前編U-1
郊外にある、一軒のイタリア料理店──味の評判が宜しい上に手頃な値段がうけて、夕方はいつも客で賑わしている。
しかし、中心街から外れていると言う立地条件がネックとなり、平日の昼時は割りと空いていた。
そんな店に一台の、黒塗りのメルセデスSクラスが滑り込んで来た。巧みな運転で狭いロータリーを旋回すると、入口の前で鮮やかに停まった。
運転手は、車から降りると素早く前から後部へと回り込み、うやうやしくドアを開けた。
開け放たれたドアから降り立つのは、白髪の男だった。
髪のわりに浅く日焼けした肌は色艶も良く、淡色のスーツを纏った身体は背筋も伸びて、とても若々しく見える。
「ニ時間で、迎えに来てくれ」
男は運転手にそう告げて、“close”と札のかかった扉に手を掛けた。
店内は、昼間だというのに遮光が施され、赤銅色の、壁の高い位置に設え付けられた灯りが誘導灯の如く、一定の間隔に並んで薄闇を淡く照らしている。
「お待ちしていました」
闇の奥から人影が涌き出て来た。現れたのは、店のマネージャーだった。
「皆さん、既にお待ちですよ」
男は「そうか」とだけ言って軽く頷くと、マネージャーの案内を断わって独り、薄暗い廊下を奥へと進んだ。
十メートルほど進んだところで扉に突き当り、男はドアノブに手を掛けて勢いよく引いた。
「諸君、待たせたな」
扉の向こうは中規模会議室程度の広さを持つ、薄暗い部屋だった。
最初に目に飛び込んで来たのは、部屋の中央部に設えられた、巨大で重厚な造りをしたマホガニーの楕円テーブルだ。
テーブルには、たった六人の男達が等間隔で囲むように座っている。照明が絞ってある為に一人々の顔は窺い知れないが、シルエットからは、白髪の男より幾分若い様に見えた。
白髪の男は、扉から右回りで部屋の一番奥へ向かうと、一つだけ空いていた席に座った。
「それでは、時間も無いから早速始めよう」
男が何かを促した。すると、白髪の男の左傍に腰掛けた男が立ち上がり、第一声を挙げた。

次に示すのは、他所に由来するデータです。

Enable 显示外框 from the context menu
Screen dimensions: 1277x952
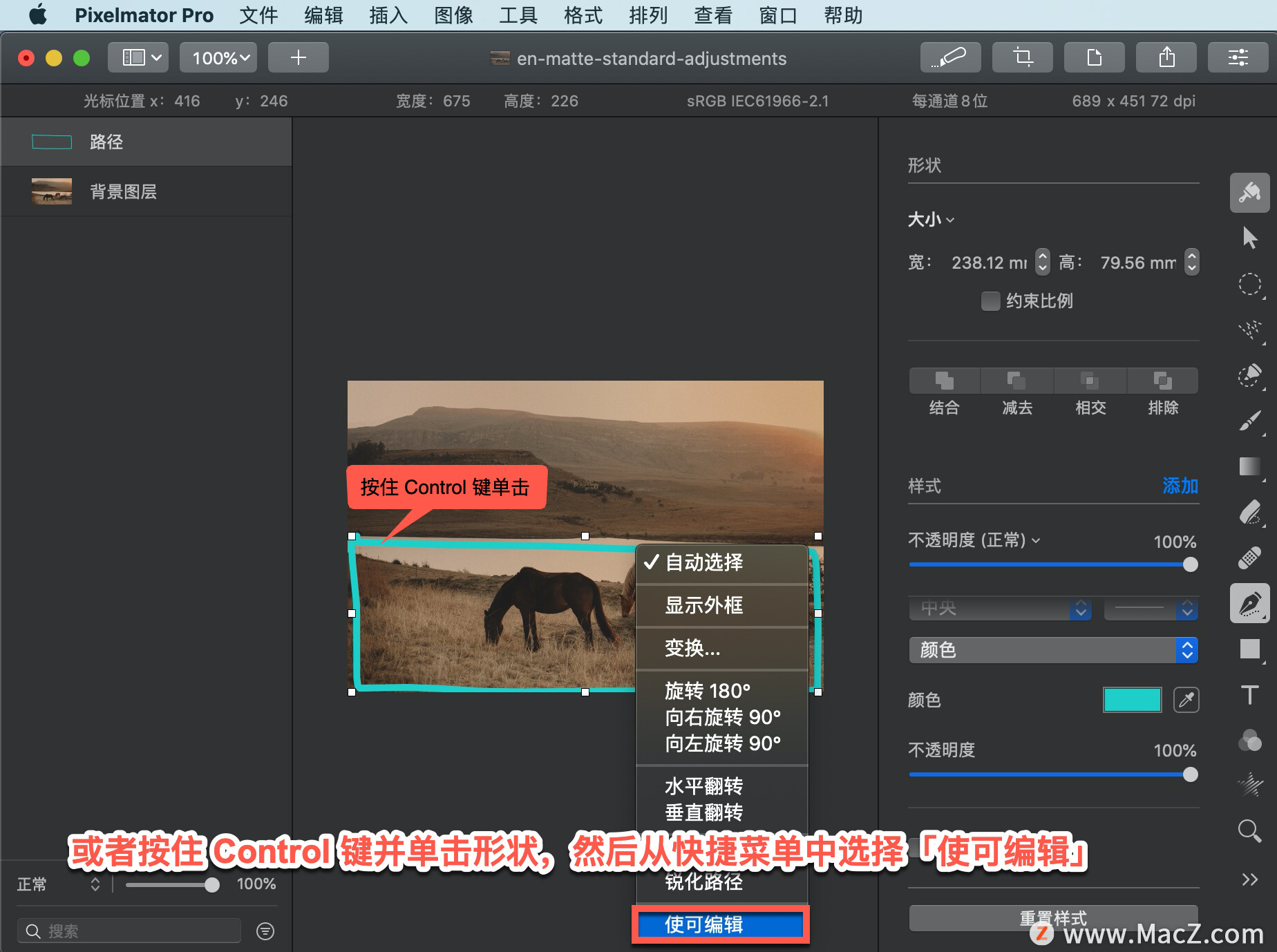(x=704, y=605)
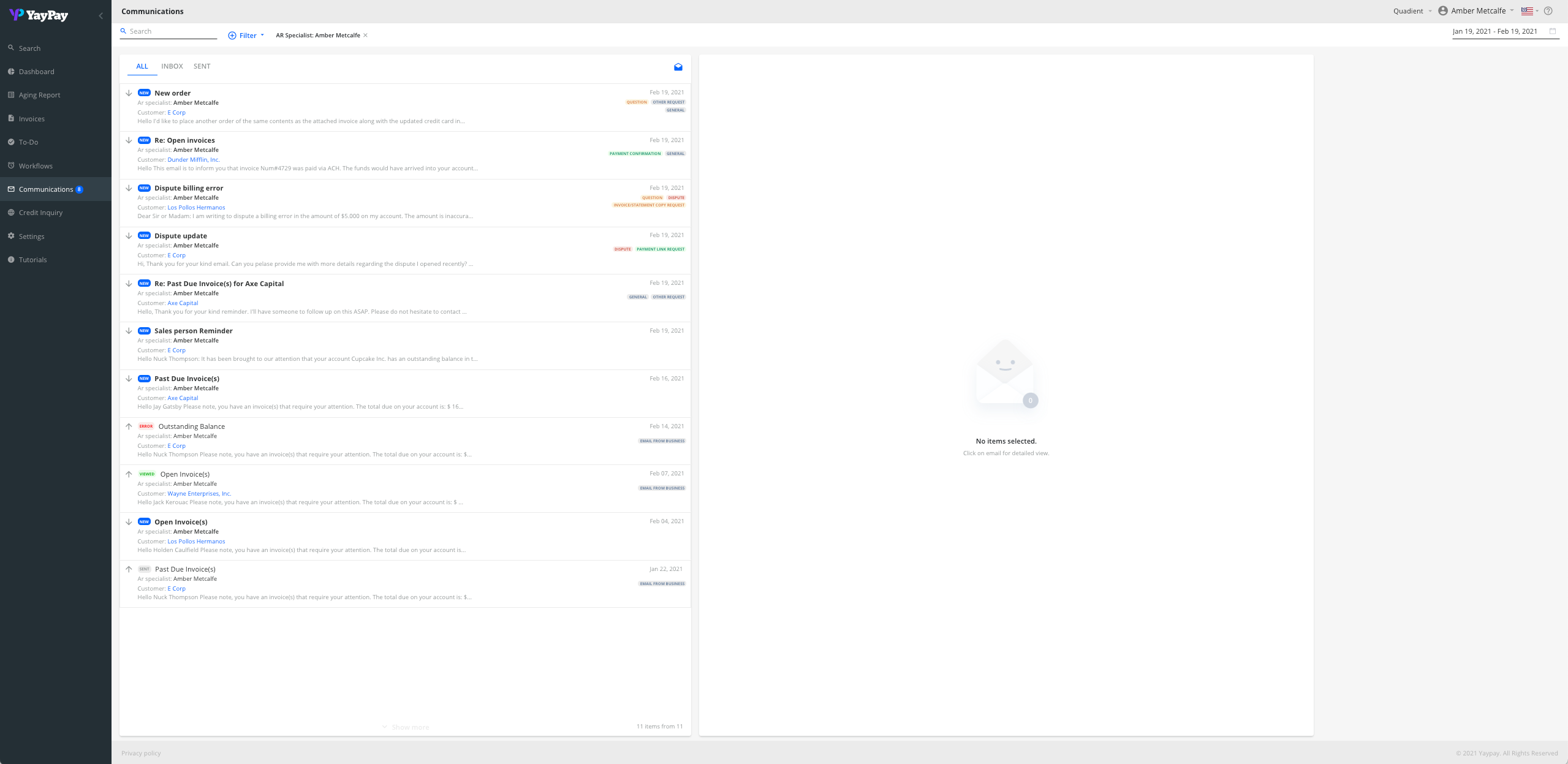The height and width of the screenshot is (764, 1568).
Task: Remove AR Specialist Amber Metcalfe filter
Action: (366, 36)
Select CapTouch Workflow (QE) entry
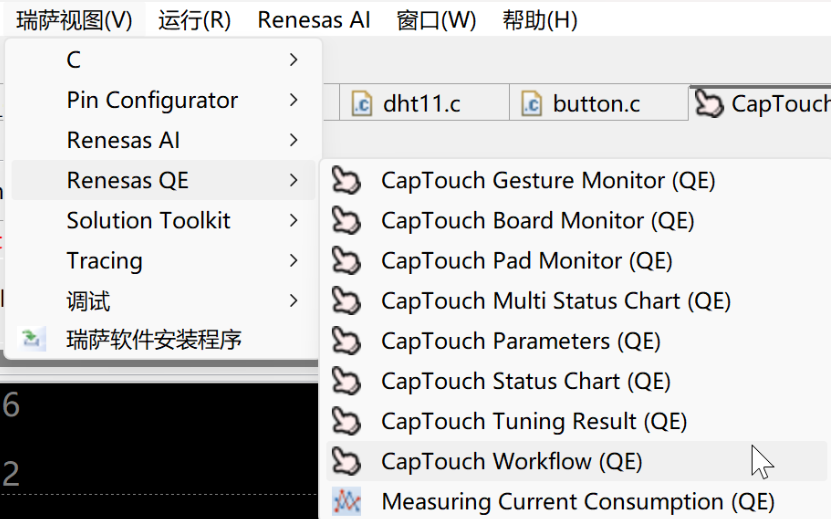This screenshot has height=519, width=831. tap(511, 461)
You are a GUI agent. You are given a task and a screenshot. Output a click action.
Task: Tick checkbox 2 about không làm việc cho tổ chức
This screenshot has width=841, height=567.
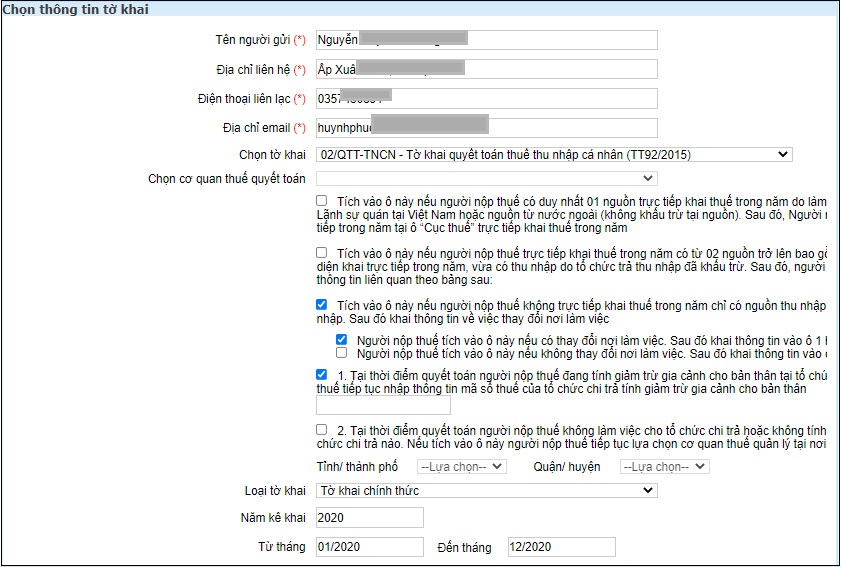click(321, 429)
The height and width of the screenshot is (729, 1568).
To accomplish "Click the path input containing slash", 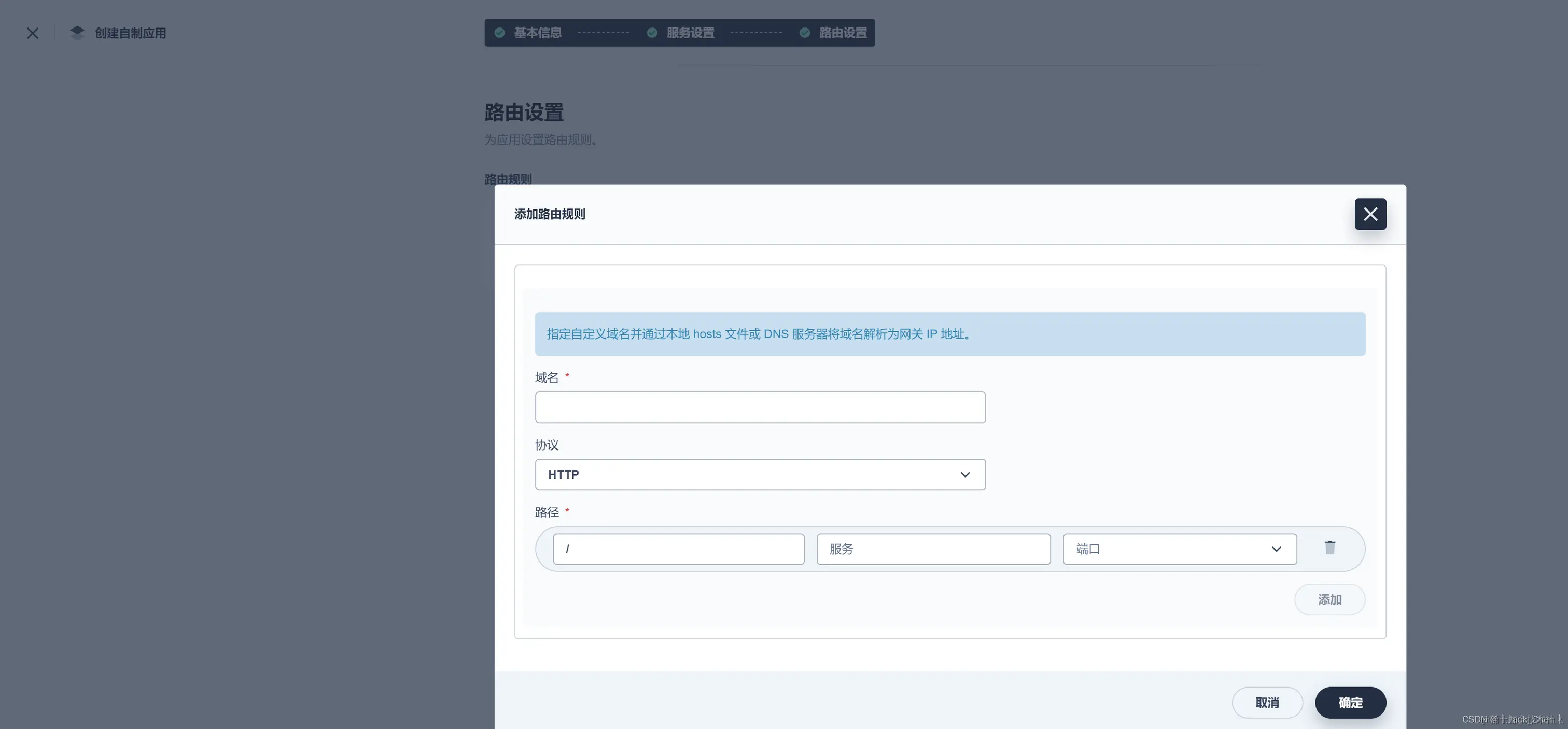I will [678, 549].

「では皆さん、只今より第三回目のミーティングを行います。既に皆さんご存知でしょうが、この会議においてメモ等は一切残さないように。
どんな素晴らしい計画も、小さな綻びによって頓挫してしまう事は、歴史が証明するところであります……」
男は、進行役としての長い前置きを語った後、ようやく本題へと移った。
「先ず最初に、各班の進捗状況を説明して頂きます。では、資材調達班から……」
男の進行により、白髪の男から右手前に座る男が報告を始めた。
「──我々の班はこれまで、監視の緩い“シリア産”を、仲買人を通して調達していましたが、どうやら近々、横流しの実態調査を行うと言う情報を掴みました。
そこで、今後はシリアでの活動を縮小して、暫く様子を見る予定です」
「なるほど。で?もう一つのロシア・ルートは」
白髪の男が、途中で口を挟んだ。報告者の顔が僅かにひき攣った。